3. "Best Pizza: Mad Mushroom" Again, funny if it wasn't so sadly pathetic. There's Mad Mushrooms in Bloomington and while their cheese bread is probably the best thing you can imagine when it's four a.m. and your wasted, I don't know anyone that would touch their pizza with a ten foot pole. Didn't even know they made pizza, actually. And again, there are at least a dozen places in Bloomington that serve way better pizza. Homeless people don't even eat Mad Mushroom.
4. "Best Sports Team Nobody Talks About: Girls Golf" Is that the best you can do? Girls golf? They've never even won a NCAA Championship for cryin' out loud!! If this were IU we were talking about, you could look at the Soccer team (which is huge but still always overshadowed by basketball), Women's Tennis, and Swimming. All are wildly successful yet very under-the-radar.
5. Their Fight Song "Hail Purdue" is "the best collegiate fight song in the nation, hands down." This is where you should start to be realizing the dude that wrote this is a meth head. What about "Hail to the Victors" or the Notre Dame Victory March? There are so many more songs worthy of that title, it boggles my mind.
6. "with Purdue leading both sports' series records (107-83 basketball, 68-36-6 football), some wonder why Purdue calls it a rivalry. Aren't they supposed to be a lot closer? Guess not."
ARRRGHHHHHH. Those are fighting words!! How can there be a rivalry when FIVE NCAA banners hang in Assembly Hall and wherever the hell the Boilermakers play is EMPTY!! Nobody remembers the regular season, it's all about those championships.
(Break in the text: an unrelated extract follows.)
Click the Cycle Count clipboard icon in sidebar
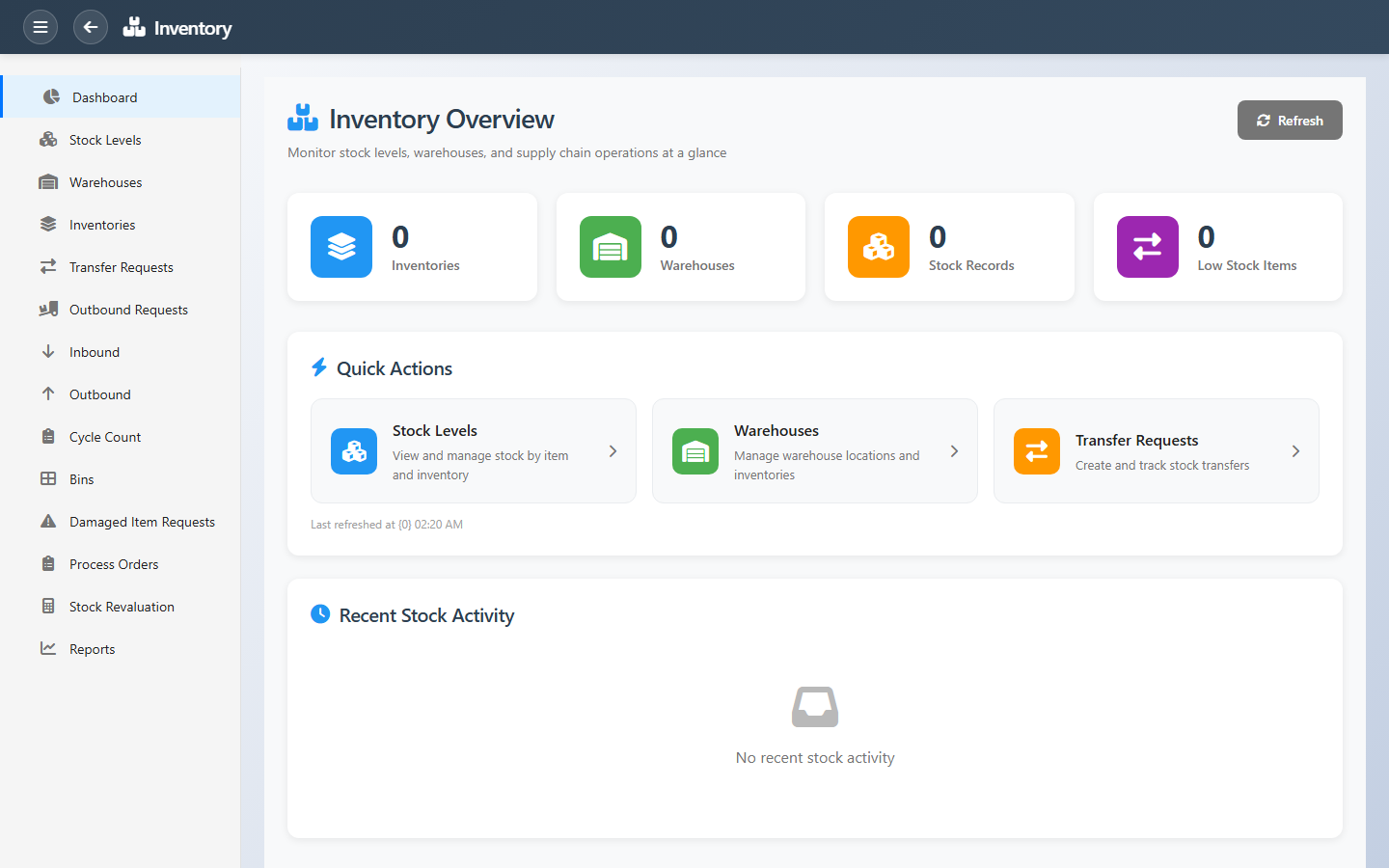[48, 437]
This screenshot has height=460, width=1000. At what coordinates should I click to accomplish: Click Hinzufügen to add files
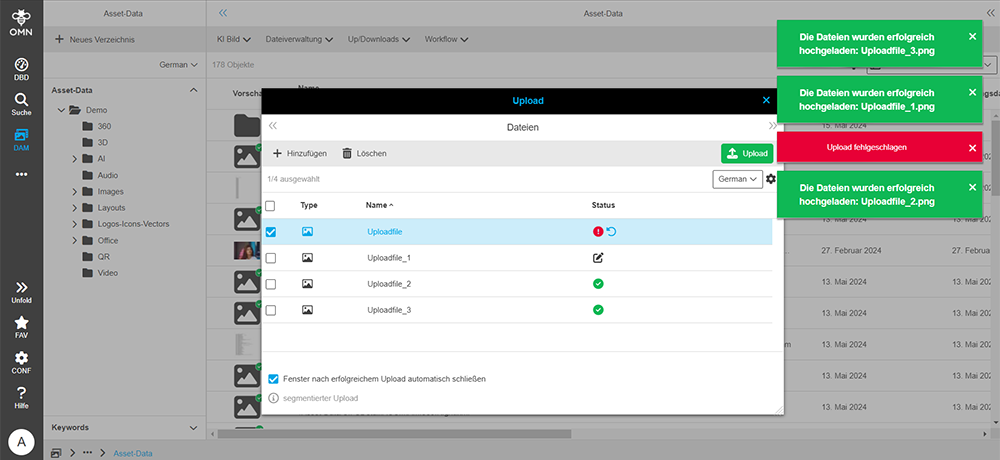[300, 153]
Pop bottles.
7. "Best Place to Study: John Hicks Undergraduate Memorial Library"
Thank you Captain Obvious.
8. "Best Spring Event: Gran Prix: An annual event that started back in 1958, this 50-mile, 160 lap go-kart race that happens every April is a lot better than Indiana University's boring bicycle race."
OK That is IT!!! Let's go burn West Lafayette TO THE GROUND!!!